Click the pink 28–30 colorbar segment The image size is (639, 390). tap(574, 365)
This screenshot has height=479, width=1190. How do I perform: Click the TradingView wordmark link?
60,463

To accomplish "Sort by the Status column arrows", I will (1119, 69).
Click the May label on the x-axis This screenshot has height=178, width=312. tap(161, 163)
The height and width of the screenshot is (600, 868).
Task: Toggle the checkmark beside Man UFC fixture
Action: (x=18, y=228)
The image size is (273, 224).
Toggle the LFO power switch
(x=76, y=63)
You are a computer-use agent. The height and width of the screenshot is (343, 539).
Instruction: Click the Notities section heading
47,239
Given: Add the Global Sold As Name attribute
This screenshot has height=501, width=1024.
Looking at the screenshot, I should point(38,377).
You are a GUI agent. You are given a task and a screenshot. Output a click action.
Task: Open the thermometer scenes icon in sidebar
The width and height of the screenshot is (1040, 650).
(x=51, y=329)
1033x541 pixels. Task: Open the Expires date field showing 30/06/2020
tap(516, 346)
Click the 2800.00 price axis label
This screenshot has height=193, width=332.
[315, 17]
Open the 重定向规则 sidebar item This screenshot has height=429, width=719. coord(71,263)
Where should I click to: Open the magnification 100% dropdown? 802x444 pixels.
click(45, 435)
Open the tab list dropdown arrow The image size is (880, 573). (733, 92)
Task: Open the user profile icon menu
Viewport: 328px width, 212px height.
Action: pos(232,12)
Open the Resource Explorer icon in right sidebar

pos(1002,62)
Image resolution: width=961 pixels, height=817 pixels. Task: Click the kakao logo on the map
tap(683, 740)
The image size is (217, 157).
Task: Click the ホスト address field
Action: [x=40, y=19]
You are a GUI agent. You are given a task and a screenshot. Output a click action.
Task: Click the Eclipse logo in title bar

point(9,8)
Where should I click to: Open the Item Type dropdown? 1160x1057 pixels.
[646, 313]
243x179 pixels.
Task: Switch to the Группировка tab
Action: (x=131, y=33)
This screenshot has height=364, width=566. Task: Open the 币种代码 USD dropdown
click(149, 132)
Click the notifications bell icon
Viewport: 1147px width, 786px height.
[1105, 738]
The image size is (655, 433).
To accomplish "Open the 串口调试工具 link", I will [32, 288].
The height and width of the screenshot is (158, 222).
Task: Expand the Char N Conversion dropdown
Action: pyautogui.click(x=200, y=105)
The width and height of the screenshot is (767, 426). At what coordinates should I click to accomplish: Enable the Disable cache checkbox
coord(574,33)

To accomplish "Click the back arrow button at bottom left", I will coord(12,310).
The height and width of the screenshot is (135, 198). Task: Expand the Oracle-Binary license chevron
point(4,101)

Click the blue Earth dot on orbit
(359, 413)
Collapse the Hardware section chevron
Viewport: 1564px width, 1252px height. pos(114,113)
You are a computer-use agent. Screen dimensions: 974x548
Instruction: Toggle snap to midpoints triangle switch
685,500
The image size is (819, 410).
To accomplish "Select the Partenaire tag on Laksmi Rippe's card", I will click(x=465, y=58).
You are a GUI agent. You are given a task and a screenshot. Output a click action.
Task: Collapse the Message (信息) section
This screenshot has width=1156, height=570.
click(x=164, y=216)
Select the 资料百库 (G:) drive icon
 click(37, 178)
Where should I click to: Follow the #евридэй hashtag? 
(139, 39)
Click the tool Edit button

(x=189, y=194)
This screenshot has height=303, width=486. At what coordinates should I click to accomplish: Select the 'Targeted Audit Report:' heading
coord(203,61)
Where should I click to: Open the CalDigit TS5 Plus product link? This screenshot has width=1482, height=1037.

○ ○ ○ ○ ○

◆ Aim of the task
Pull out every line in the records above that contains the word "Collapse", and copy each one in full.

◆ Solution
Collapse the Hardware section chevron
Task: Collapse the Message (信息) section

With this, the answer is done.